[[ Dataset records, beginning ]]

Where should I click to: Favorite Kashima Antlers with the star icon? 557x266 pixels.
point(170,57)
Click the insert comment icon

[[ Dataset records, end ]]
[[ Dataset records, beginning ]]

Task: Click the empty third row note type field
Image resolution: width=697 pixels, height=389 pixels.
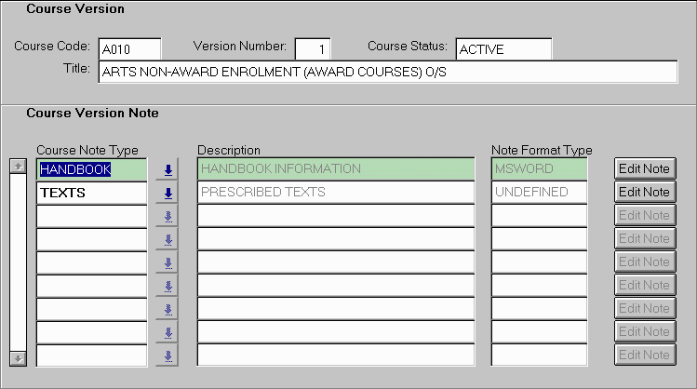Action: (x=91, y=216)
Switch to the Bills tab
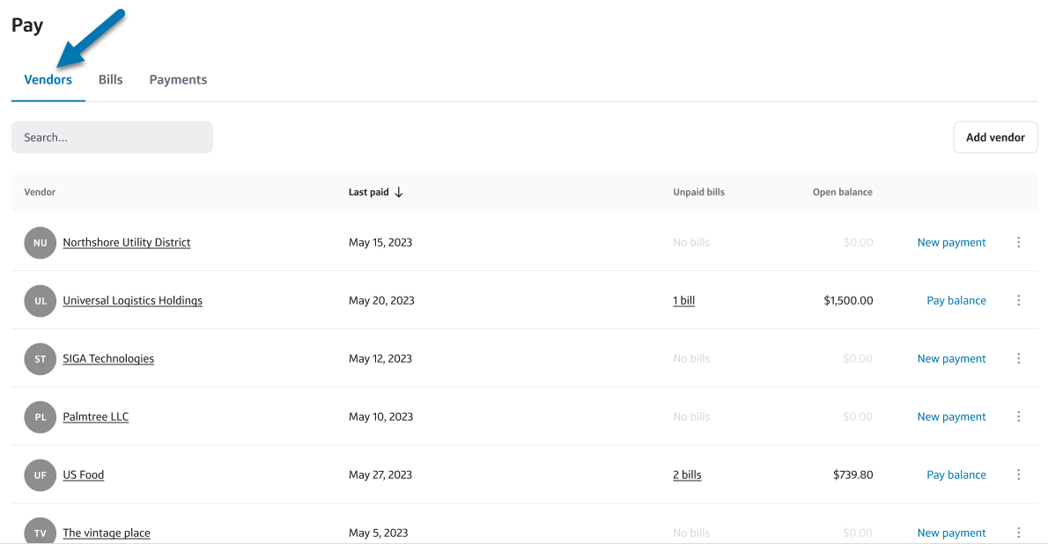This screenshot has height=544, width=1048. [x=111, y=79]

[[ Dataset records, end ]]

Everything from the line with "Where should I" through the line with "Click the insert comment icon" should be written out exactly as it appears above, end lines included, and nothing outside that range.

Written response:
Where should I click to: Favorite Kashima Antlers with the star icon? 557x266 pixels.
point(170,57)
Click the insert comment icon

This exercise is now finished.